While there are plenty of disagreements on how to best develop a young pitcher, Peterson points out that there are areas of general agreement.

"Everyone would agree the number one criteria early on in your career is to master a consistent delivery. Number two is fastball command. Number three is the development of a changeup and a quality breaking ball," Peterson said.

Studies have convinced Peterson that developing the changeup is more important than than developing a good breaking ball. Having both pitches is best, but pitchers with a fastball/changeup-heavy approach have a better success rate in the big leagues than fastball/breaking ball pitchers. It's no coincidence that the Orioles have worked hard with Bundy to develop his changeup this spring..

No Simple Formula

Of the four teams sampled, the Diamondbacks may have the least conventional approach. Barring injury, Bradley will throw more innings than Taillon, Miller or Bundy in their first season. The Diamondbacks will let him throw between 140 and 160 innings this year, depending on whether he's pitching in the minor league playoffs.
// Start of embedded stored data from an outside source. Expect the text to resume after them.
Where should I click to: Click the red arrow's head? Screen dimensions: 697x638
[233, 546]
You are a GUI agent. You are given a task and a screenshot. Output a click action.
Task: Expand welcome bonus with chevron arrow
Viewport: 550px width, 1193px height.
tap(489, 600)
"There are times we've protected guys and we've tried to limit their innings and they've had significant injuries," said Stottlemyre, the Diamondbacks pitching coordinator. "Everyone has different philosophies on progressions—the amount of innings a newly drafted pitcher should pitch. We've changed over time. A while back we really protected players. At times you can overprotect these guys."

So the Diamondbacks have decided that they are throwing out the old innings-limiting approach and stretching their guys out. As Stottlemyre explains it, they couldn't find any proof that there was a magic health benefit to limiting innings.

"If everyone had that magical formula we'd all follow those guidelines," he said. "On my end, I lean toward the aggressive side, hence the six innings in (Bradley's) second outing. By no means do we want to build five to six-inning starters. We try to prepare our starters to go deep in games. With that in mind comes innings and pitches. I can't tell you there is a number of innings a pitcher has to go through before he's ready for the big leagues because every pitcher is different. But with innings and pitches come experience."

The Diamondbacks want their pitchers to pitch tired—not exhausted, but with the fatigue that teaches him how to succeed without his best stuff.

"I want our pitchers at some point to feel tired," Stottlemyre said. "I want to see mentally, can they push and get through it? Not to a point of injury, but if you're going to throw 32 starts in the big leagues, you will get tired,"

Ever Changing Approaches

The Diamondbacks and Cardinals' approaches may ensure their pitchers will enter the big leagues ready to work deep into games. The Pirates' approach that helped Taillon get through his first full season in perfect health may allow him to blossom in his second full pro season. The Orioles' plan may ensure that Bundy is logging competitive innings in a playoff series this September.

Or one of those pitchers could suffer a significant injury. If so, we'll likely never know if it was preventable

We may never know which approach is the best one, but the approaches will continue to evolve, as will the coaching.

Strom coached first-round pick Scott Elarton in his first full pro season in 1995. Elarton worked 150 innings that year, stayed healthy and made it to the majors three years later. He ended up throwing more than 1,000 big league innings in a 10-year career. By most standards, Elarton counts as a moderate success story. But Strom can only think of what he knows now, that he would work on Elarton's range of motion and stability, things that he didn't know much about nearly 20 years ago.

"I'm a much better pitching coach now," he said. "Mistakes were made. I'm more excited about what I'm doing now."

Pitching coaches will keep learning and pitchers will keep coming. We know that approaches will change. What we don't know with any certainty is which approach is best—pitching just doesn't allow many certainties.